The main purpose of this book is to give a description of the Cholón language as represented in the Arte de la lengua cholona (ALC), a colonial grammar written in 1748 by a Franciscan friar, named Pedro de la Mata. The ALC was transcribed by Fray Gerónimo Clota in 1772. This grammar is kept in the British Library (Manuscript Department, Shelfmark: Additional 25322) in London (United Kingdom). Nowadays, the Cholón language is probably extinct. It was spoken in North Peru in the valley of the river Huallaga. The Huallaga River is a wide, fast-flowing affluent of the river Marañón (Amazon). Cholón formed a small language family together with the neighbouring language Híbito.
- Astrid Alexander-Bakkerus
- 12 December 2005
- Full text in Leiden Repository
The description of eighteenth-century Cholón, the linguistic part of the book, is preceded by the mention of secondary sources and of theories about genetic relations (chapter 1), by an ethnohistorical sketch (chapter 2), and by an analysis of the manuscript (chapter 3).
The linguistic part starts with an analysis of the orthography used in the ALC and of the observations about certain sounds, in order to reconstruct a tentative sound system (chapter 4).
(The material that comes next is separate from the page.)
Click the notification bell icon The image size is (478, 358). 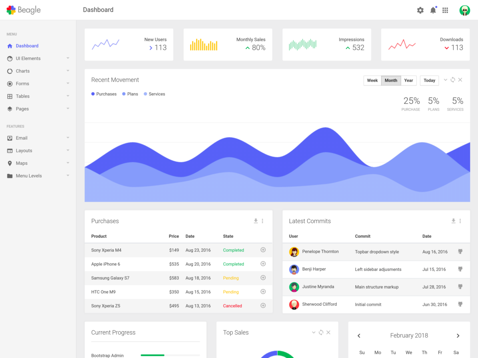pyautogui.click(x=433, y=10)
Chapter 5 deals with morphonology. In this chapter attention is payed to syllable structures and to phenomena like vowel suppression and harmonization, and stem-initial consonant changes. Nominal and verbal morphosyntax are discussed in chapter 6 and 7, respectively. Cholón is an agglutinative language. Nominal and verbal stems can be preceded by person prefixes and be followed by derivational suffixes and/ of case markers. The language makes a distinction in gender in the second person singular: the prefix mi- is used when the addressee is a man, pi- is used when it concerns a woman. A unique affix is the prefix pu eŋ, meaning 'pair' or 'natural counterpart', which is attached to the kinship terms 'father', 'mother', 'son', 'daughter', and 'husband': mother-pair 'mother and daughter', father-pair 'father and son', etc.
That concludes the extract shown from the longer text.